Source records
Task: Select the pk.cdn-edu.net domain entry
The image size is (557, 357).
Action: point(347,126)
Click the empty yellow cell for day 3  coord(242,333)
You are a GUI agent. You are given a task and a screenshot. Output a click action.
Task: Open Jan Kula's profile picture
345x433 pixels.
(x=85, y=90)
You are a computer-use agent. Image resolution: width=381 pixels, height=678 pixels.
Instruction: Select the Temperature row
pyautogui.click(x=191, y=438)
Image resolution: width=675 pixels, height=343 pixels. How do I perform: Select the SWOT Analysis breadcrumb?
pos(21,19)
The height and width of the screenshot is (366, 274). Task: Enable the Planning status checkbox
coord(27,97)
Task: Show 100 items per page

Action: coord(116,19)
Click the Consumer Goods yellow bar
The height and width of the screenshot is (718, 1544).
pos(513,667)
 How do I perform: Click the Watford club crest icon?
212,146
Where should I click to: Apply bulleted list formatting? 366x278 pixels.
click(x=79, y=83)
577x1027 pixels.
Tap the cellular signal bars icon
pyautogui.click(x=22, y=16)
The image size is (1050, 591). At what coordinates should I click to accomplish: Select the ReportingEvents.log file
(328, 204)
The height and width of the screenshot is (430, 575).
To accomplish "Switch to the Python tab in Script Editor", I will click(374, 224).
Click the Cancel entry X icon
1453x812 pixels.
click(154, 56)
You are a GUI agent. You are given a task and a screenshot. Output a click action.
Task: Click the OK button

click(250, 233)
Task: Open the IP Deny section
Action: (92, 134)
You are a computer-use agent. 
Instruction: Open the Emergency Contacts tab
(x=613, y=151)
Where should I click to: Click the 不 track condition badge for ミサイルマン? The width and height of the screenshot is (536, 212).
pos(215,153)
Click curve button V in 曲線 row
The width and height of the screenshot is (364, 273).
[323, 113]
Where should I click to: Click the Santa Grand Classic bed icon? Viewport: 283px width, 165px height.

EXERCISE GOAL: Restate the data above exactly, keeping each word as it stands.

WORKED SOLUTION:
Task: Select the pk.cdn-edu.net domain entry
The image size is (557, 357).
Action: point(347,126)
Click the empty yellow cell for day 3  coord(242,333)
You are a GUI agent. You are given a task and a screenshot. Output a click action.
Task: Open Jan Kula's profile picture
345x433 pixels.
(x=85, y=90)
You are a computer-use agent. Image resolution: width=381 pixels, height=678 pixels.
Instruction: Select the Temperature row
pyautogui.click(x=191, y=438)
Image resolution: width=675 pixels, height=343 pixels. How do I perform: Select the SWOT Analysis breadcrumb?
pos(21,19)
The height and width of the screenshot is (366, 274). Task: Enable the Planning status checkbox
coord(27,97)
Task: Show 100 items per page

Action: coord(116,19)
Click the Consumer Goods yellow bar
The height and width of the screenshot is (718, 1544).
pos(513,667)
 How do I perform: Click the Watford club crest icon?
212,146
Where should I click to: Apply bulleted list formatting? 366x278 pixels.
click(x=79, y=83)
577x1027 pixels.
Tap the cellular signal bars icon
pyautogui.click(x=22, y=16)
The image size is (1050, 591). At what coordinates should I click to accomplish: Select the ReportingEvents.log file
(328, 204)
The height and width of the screenshot is (430, 575).
To accomplish "Switch to the Python tab in Script Editor", I will click(374, 224).
Click the Cancel entry X icon
1453x812 pixels.
click(154, 56)
You are a GUI agent. You are given a task and a screenshot. Output a click action.
Task: Click the OK button

click(250, 233)
Task: Open the IP Deny section
Action: (92, 134)
You are a computer-use agent. 
Instruction: Open the Emergency Contacts tab
(x=613, y=151)
Where should I click to: Click the 不 track condition badge for ミサイルマン? The width and height of the screenshot is (536, 212).
pos(215,153)
Click curve button V in 曲線 row
The width and height of the screenshot is (364, 273).
[323, 113]
Where should I click to: Click the Santa Grand Classic bed icon? Viewport: 283px width, 165px height.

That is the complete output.